Squire never recorded a follow-up, although he said he was frequently asked about such a project. He had hoped to reunite with Jackman and work on one together, but such plans ended following Jackman's death in 2003. In 2012, he reasoned much of the album's appeal and the strength of its music was down to his collaboration with Jackman. Though Squire had started to prepare pieces for more solo albums, he consistently found himself utilizing this material for band projects, including those with Billy Sherwood and Steve Hackett.

In 2018, a 7-disc deluxe edition was released, containing all of the previously available material plus new 5.1 and stereo mixes. In 2020, a one-disc blu-ray edition was released.

==Track listing==
All tracks written, arranged and produced by Chris Squire.
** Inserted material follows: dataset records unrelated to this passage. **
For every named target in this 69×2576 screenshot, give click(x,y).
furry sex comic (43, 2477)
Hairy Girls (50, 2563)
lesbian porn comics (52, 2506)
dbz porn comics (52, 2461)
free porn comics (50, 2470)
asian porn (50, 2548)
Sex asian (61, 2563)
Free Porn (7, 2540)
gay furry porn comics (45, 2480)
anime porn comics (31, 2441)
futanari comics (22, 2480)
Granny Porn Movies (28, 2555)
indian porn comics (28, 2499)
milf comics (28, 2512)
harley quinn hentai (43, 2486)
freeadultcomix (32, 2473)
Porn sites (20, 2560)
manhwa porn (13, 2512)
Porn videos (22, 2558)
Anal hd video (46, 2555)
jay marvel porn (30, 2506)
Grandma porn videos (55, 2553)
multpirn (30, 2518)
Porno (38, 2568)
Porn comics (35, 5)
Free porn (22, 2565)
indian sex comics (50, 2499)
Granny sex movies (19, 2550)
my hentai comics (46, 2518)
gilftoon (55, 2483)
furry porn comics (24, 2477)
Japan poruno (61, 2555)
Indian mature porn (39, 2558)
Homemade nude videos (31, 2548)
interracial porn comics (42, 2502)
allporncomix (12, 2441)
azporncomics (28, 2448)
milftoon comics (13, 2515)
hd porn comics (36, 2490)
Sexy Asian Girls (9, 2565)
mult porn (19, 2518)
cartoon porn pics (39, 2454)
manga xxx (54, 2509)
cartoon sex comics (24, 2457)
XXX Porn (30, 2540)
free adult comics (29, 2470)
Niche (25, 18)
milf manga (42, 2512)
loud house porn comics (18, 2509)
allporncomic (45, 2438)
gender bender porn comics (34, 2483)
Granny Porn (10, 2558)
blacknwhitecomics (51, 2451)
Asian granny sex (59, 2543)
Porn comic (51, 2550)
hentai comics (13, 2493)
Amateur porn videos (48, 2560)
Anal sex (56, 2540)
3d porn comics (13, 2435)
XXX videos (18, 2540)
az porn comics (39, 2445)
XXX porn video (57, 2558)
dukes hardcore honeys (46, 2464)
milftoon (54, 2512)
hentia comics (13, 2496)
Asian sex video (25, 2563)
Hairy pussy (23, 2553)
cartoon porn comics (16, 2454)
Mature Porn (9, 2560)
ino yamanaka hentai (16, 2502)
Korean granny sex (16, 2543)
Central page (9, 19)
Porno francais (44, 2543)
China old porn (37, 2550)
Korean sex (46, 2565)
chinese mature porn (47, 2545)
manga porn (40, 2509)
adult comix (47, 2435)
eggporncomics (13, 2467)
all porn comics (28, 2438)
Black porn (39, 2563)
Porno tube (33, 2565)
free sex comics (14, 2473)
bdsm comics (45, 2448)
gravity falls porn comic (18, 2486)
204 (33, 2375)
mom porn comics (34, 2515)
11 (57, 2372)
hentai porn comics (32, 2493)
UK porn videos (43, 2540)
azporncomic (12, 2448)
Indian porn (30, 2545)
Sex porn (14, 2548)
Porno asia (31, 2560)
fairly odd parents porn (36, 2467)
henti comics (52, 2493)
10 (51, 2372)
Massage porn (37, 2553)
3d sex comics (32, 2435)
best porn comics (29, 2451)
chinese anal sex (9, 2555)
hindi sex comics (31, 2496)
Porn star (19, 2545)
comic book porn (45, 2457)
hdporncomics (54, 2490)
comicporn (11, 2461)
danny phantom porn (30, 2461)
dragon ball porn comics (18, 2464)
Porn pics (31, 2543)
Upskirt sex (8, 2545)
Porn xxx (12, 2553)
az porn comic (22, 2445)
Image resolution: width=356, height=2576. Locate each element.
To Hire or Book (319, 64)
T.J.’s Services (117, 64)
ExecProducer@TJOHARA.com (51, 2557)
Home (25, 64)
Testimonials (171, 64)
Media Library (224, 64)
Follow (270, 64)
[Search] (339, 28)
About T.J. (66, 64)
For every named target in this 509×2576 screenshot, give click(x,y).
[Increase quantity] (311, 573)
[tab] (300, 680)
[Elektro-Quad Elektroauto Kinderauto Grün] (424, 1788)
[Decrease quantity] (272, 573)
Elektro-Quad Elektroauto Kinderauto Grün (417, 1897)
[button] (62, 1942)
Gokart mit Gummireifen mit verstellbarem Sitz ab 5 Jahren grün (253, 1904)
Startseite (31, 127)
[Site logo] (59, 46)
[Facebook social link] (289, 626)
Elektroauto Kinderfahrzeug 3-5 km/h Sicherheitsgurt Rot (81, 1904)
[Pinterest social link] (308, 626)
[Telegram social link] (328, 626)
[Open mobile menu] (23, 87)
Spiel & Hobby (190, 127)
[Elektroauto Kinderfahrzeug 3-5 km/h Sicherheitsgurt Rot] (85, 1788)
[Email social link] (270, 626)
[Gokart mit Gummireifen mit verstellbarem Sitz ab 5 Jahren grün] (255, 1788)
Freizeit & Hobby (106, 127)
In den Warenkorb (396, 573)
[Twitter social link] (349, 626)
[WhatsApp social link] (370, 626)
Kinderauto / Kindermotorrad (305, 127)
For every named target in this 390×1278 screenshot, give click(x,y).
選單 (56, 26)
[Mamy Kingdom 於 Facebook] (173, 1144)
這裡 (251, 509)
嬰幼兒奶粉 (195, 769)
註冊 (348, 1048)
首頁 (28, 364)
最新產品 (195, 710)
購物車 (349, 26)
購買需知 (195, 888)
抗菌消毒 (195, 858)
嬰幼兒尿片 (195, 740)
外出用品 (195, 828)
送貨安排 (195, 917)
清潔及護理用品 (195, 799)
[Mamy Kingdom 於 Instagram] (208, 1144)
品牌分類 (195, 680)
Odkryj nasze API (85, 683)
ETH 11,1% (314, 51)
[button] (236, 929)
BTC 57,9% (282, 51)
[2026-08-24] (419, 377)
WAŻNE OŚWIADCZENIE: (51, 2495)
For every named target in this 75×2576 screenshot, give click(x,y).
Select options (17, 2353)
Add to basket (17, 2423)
"Return of the Fox" is the B-side for Chris Squire & Alan White's single "Run with the Fox" (1981). Both tracks are written by Chris Squire, Alan White & former King Crimson lyricist Peter Sinfield.

Side one
| No. | Title | Length |
|---|---|---|
| 1. | "Hold Out Your Hand" | 4:13 |
| 2. | "You by My Side" | 5:00 |
| 3. | "Silently Falling" | 11:27 |

Side two
| No. | Title | Length |
|---|---|---|
| 4. | "Lucky Seven" | 6:54 |
| 5. | "Safe (Canon Song)" | 14:56 |

2018 Deluxe box set edition bonus tracks
| No. | Title | Length |
|---|---|---|
| 6. | "Lucky Seven (Single version)" | 3:29 |
| 7. | "Silently Falling (Single version)" | 2:59 |
| 8. | "Run with the Fox" | 4:11 |
| 9. | "Return of the Fox" | 4:02 |

==Personnel==
Credits are adapted from the album's UK and US release liner notes.

Musicians
- Chris Squire – lead and backing vocals, bass guitar, 12-string guitar (tracks 3 and 5), drums (track 2)
- Andrew Pryce Jackman – acoustic and electric pianos, orchestration, conductor
- Bill Bruford – drums, percussion
- Mel Collins – tenor saxophone (track 3), alto & soprano saxophones (track 4)
- Jimmy Hastings – flute (track 2)
- Patrick Moraz – bass synthesiser, organ (track 3)
- Barry Rose – pipe organ (track 1)
- Julian Gaillard – strings leader
- John Wilbraham – brass leader
- Jim Buck – horns leader
- Adrian Bett – woodwinds leader
- Nikki Squire – backing vocals (track 1)
- Alan White – drums (tracks 8 and 9)

Production
- Chris Squire – producer
- Greg Jackman – engineer
- Nigel Luby – assistant engineer
- Laurence Bernes – cover design and photography
- Phil Carson – overdubs, mastering
- Trevor Spencer – mastering
- Graham Preskett – mastering
- Brian Lane – front cover Polaroid photograph
- Peter Sinfield – suggestions for "Safe (Canon Song)"
- Trevor Spencer – finishing touches
- Graham Presket – finishing touches

==Charts==

| Chart (1975–76) | Peak position |
|---|---|
| UK Albums (Official Charts) | 25 |
| US Billboard 200 | 69 |

| Chart (2018) | Peak position |
|---|---|
| Scottish Albums (Official Charts) | 86 |
| UK Independent Albums (Official Charts) | 17 |
| UK Rock & Metal Albums (Official Charts) | 8 |

==Certifications==

| Region | Certification | Certified units/sales |
| United Kingdom (BPI) | Silver | 60,000^{^} |
^{^} Shipments figures based on certification alone.